Now, mapL and friends will be inlined very early, but these will come very late. GHC begins from some phase number N, and the phase numbers decrease to zero. Phase 1 is the last phase. It would also be possible to inline fbuild/ffold sooner than Phase 1, but this would essentially mean you need to start increasing the number of phases to make up for it, or start making sure the RULE always fires in some earlier stages.

Conclusion

You can find all of this and more in a gist of mine2, with all the mentioned definitions and examples here. It also comes with a criterion benchmark of our example: with our phase annotations, GHC is able to cut the runtime of lengthL . mapL2 in half compared to lengthL . mapL1, when the RULE fires.

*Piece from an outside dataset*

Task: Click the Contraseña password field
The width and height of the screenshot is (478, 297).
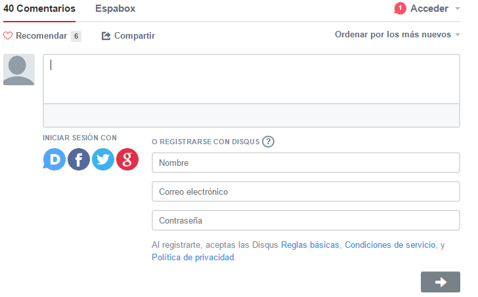Action: 306,220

If you would like to see this yourself, you can compile the code with the -ddump-simpl-stats, and see that the ffold/fbuild rule fired during the compilation pipeline.

Finally, most of the same principles apply to libraries like vector or bytestring. The trick is that you may have multiple levels of inlining here, and a lot more rules. This is because techniques like stream/array fusion tend to effectively fuse loops and reuse arrays - as opposed to here, where we just do classical deforestation, by removing an intermediate data structure. Depending on the traditional ‘pattern’ of code generated (say, due to a vectorized, parallel list comprehension) it may very much be worth it to interleave or specifically phase optimizations in a way that obvious deficiencies are eliminated earlier on. Or, optimize for cases where a RULE in combination with an INLINE will give rise to more RULEs (hence the staggered phases you see sometimes - this basically interleaves a phase of inlining.) For these reasons, you can also control the phases in which a RULE fires.

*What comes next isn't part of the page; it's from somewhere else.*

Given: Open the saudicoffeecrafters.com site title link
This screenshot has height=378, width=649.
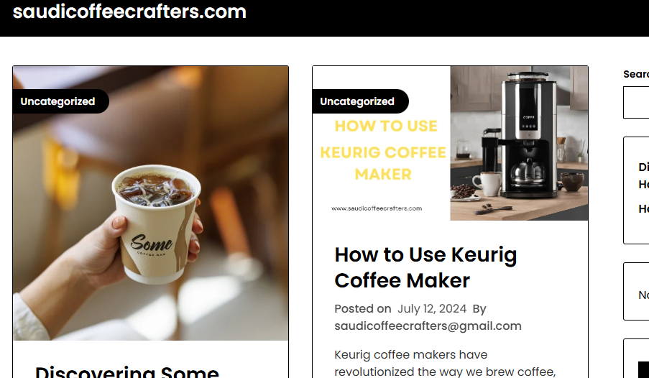Looking at the screenshot, I should pos(129,11).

So, while RULEs with phases can save us a lot of runtime, they can take a lot of time to get right too. This is why you often see them only in the most ‘high performance’, heavily optimized libraries.

Footnotes


  1. The original question was “what kinds of functions benefit from phase control” which to me sounds like asking “which functions benefit from constant subexpression elimination.” I am not sure how to accurately answer this, if it’s even possible! This is more of a compiler-realm thing, than any theoretical result about how functions or programs behave - even with mathematical laws, not all ‘optimizations’ have the results you expect. As a result, the answer is effectively “you’ll probably know when you write and benchmark it.”

  2. You can safely ignore a lot of other stuff in the file; it was mostly a playground, but may be interesting to you too. There are other examples like naturals and binary trees in there - you may find it worthwhile to try exploiting various other fusion opportunities, using them.